13. A method of increasing the power output and operating efficiency of a small siren having air intake and air exhaust areas and reducing the current usage thereof comprising the steps of restricting the air intake flow axially of the siren by interposing a screen having a mesh size having openings greater than 0.050 inches and less than 0.25 inches in diameter, the screen including an exhaust shielding area and a portion engaging the surface of the siren about the air intake orifice thereof and engaging the screen on the siren body to effect a sealed barrier between the intake and exhaust areas of the screen.
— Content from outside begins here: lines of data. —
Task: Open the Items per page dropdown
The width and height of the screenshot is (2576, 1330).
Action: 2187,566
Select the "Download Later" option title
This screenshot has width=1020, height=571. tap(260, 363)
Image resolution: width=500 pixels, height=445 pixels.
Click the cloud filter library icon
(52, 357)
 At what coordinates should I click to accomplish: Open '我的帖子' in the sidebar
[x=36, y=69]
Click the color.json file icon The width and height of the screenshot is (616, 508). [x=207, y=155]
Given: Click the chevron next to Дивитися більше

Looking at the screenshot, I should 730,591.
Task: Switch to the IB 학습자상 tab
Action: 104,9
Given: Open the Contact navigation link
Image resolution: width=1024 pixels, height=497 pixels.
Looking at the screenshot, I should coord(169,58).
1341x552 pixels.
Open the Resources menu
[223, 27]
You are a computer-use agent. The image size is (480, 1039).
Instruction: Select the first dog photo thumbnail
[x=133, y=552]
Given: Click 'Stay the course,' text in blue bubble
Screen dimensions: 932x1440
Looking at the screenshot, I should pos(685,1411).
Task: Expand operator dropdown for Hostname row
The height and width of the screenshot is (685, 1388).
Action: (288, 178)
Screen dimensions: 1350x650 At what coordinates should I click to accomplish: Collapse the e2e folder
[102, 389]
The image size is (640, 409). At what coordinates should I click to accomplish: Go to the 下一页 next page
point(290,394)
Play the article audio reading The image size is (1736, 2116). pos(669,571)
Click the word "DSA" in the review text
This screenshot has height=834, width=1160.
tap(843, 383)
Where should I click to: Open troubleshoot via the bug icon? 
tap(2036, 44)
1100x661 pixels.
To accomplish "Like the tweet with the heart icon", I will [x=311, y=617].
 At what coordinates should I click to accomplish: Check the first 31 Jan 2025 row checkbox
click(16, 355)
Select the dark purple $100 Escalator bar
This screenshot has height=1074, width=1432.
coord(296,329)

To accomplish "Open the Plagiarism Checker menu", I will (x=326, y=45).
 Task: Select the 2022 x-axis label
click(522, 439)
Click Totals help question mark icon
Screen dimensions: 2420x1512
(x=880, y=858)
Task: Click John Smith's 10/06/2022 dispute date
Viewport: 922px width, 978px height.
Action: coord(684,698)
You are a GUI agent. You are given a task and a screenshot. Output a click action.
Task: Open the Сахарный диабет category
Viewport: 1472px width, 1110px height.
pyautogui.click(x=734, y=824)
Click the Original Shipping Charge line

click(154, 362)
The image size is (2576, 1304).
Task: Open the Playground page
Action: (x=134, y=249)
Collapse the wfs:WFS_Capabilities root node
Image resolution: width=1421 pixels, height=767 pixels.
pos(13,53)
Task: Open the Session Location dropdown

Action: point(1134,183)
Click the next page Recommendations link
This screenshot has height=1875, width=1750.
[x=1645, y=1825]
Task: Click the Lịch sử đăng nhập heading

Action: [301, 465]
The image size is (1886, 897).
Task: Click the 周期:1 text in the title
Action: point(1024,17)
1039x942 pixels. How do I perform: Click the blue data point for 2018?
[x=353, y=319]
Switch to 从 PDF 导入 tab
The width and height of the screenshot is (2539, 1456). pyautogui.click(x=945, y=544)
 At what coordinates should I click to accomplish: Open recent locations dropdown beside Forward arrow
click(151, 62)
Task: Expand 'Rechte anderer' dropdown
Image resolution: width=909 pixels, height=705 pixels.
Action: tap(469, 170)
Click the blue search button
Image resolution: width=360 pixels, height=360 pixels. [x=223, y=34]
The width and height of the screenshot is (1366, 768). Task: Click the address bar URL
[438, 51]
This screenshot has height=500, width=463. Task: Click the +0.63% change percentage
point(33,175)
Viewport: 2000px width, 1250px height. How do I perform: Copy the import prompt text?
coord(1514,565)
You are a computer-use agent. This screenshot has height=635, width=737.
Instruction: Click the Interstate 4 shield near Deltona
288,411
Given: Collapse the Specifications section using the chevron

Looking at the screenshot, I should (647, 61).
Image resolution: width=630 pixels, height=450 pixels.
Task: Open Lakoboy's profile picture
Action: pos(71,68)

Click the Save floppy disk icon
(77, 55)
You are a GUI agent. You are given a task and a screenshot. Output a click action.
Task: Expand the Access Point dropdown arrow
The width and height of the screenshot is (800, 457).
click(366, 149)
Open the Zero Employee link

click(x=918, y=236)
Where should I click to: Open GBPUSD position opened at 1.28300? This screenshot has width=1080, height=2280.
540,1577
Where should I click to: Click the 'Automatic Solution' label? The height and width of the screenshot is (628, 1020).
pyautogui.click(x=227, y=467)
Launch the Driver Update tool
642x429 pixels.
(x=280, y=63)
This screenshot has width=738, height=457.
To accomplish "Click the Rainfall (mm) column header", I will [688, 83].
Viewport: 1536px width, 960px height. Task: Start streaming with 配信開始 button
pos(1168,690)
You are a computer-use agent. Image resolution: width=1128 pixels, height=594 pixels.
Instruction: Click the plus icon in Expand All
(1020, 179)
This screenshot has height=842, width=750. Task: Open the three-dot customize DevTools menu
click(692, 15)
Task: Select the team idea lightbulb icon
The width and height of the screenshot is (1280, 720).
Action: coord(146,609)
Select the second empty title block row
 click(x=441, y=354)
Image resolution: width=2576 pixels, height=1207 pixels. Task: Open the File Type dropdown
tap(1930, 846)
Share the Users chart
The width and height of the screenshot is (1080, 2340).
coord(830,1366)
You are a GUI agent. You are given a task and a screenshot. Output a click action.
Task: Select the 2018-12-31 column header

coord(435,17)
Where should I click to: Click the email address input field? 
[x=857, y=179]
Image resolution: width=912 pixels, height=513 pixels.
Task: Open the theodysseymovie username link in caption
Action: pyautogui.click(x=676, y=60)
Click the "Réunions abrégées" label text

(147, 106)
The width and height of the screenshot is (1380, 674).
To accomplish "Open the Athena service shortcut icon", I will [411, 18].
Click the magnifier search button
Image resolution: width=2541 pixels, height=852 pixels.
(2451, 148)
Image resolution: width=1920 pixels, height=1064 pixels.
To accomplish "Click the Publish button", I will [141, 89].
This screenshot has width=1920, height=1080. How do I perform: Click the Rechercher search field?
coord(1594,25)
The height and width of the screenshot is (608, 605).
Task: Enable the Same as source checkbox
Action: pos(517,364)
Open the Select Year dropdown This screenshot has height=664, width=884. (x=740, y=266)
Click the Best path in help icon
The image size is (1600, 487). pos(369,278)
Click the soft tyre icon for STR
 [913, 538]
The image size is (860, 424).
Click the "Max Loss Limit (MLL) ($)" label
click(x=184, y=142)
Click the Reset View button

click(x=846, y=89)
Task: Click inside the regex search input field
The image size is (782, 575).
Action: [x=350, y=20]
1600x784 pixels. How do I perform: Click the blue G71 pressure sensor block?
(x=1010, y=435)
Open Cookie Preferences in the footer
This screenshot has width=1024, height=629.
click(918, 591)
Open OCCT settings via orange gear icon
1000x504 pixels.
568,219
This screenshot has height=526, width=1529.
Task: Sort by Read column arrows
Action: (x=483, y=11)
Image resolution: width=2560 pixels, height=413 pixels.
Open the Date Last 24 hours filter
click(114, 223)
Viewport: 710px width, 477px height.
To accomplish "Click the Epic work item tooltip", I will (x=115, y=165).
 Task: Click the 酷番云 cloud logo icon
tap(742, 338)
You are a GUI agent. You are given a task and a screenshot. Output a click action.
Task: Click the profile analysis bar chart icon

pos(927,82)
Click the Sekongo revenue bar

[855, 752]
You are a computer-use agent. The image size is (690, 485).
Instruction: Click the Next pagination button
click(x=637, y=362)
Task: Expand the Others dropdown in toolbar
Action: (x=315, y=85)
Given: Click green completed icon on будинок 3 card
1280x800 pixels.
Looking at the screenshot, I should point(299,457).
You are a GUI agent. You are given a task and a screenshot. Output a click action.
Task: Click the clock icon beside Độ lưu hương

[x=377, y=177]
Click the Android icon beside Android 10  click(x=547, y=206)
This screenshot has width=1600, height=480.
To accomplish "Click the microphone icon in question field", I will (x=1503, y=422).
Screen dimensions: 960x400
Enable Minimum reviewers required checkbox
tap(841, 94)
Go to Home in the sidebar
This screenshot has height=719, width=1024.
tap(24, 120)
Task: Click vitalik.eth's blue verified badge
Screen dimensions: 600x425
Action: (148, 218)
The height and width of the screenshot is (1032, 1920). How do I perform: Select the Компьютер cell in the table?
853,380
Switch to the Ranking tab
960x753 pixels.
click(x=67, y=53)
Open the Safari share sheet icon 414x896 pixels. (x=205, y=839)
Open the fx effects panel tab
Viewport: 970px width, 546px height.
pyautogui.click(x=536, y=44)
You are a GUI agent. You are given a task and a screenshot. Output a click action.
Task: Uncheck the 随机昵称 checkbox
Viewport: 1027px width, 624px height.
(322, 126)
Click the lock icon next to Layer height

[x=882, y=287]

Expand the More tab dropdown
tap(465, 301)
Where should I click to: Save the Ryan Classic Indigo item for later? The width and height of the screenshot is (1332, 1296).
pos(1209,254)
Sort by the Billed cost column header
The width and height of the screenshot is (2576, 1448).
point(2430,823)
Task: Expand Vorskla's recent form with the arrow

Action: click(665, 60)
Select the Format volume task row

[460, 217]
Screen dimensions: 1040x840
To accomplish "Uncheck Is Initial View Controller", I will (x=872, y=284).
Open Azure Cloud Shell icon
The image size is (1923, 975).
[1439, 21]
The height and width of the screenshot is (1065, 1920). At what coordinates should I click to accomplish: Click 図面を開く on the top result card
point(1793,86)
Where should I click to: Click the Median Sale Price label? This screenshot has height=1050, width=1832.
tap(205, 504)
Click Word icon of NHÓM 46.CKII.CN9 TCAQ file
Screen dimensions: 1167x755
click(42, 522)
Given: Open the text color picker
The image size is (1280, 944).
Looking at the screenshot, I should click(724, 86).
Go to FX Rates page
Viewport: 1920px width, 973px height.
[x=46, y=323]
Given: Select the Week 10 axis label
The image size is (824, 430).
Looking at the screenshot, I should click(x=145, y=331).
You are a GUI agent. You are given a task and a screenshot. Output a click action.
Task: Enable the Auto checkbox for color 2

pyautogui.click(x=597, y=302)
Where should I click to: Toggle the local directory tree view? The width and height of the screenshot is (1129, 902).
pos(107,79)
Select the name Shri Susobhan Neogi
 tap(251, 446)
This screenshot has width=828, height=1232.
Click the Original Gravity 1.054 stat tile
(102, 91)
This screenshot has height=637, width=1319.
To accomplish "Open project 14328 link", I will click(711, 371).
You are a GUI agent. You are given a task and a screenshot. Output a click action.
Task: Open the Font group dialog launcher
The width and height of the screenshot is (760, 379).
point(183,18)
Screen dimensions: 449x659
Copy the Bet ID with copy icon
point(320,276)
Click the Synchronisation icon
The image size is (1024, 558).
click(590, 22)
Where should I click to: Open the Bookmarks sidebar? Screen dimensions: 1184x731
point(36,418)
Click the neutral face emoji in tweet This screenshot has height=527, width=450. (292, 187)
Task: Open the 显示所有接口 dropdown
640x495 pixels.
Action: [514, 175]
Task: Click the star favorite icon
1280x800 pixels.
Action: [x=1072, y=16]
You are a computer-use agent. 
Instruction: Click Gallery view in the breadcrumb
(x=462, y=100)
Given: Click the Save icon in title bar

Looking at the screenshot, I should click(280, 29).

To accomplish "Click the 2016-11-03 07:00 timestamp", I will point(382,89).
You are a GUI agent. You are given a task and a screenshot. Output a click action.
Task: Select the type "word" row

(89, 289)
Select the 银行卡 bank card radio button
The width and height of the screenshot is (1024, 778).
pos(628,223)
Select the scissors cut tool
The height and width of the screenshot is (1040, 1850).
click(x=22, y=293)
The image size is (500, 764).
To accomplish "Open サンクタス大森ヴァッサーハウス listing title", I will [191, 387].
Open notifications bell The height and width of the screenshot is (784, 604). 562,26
14. A siren which includes a fractional horsepower motor having a shaft, plate means mounting the motor with the shaft protruding, a perforated and vaned motor mounted on the shaft, a perforated cup-shaped stator coaxial with the shaft and rotor and having perforations around the circumference thereof and an axial opening defining an intake orifice and plural exhaust windows, said rotor capable of being driven drawing air through said orifice axially and discharging the air radially and a protective screen of drawn cup-shaped configuration having a face seated over the intake orifice, the mesh size of said screen face being selected to have openings having a diameter greater than 0.050 and less than 0.250 inches to restrict air intake but enabling at most 70% of the intake air when unrestricted to pass through said face and a cylindrical flange integral with said face and surrounding the siren exhaust and spaced from said exhaust openings, said cylindrical flange carrying variably configured apertures.

15. The siren according to claim 14 wherein said apertures on the cylindrical flange are of generally non-uniform size.

16. The siren according to claim 14 in which the face of said screen is generally uniformly perforated, an annular recessed portion connecting the cylindrical flange with the face, the peripheral edge of the face engaged sealingly with the stator and the flange spaced uniformly circumferentially outwardly of the exhaust portion of the siren.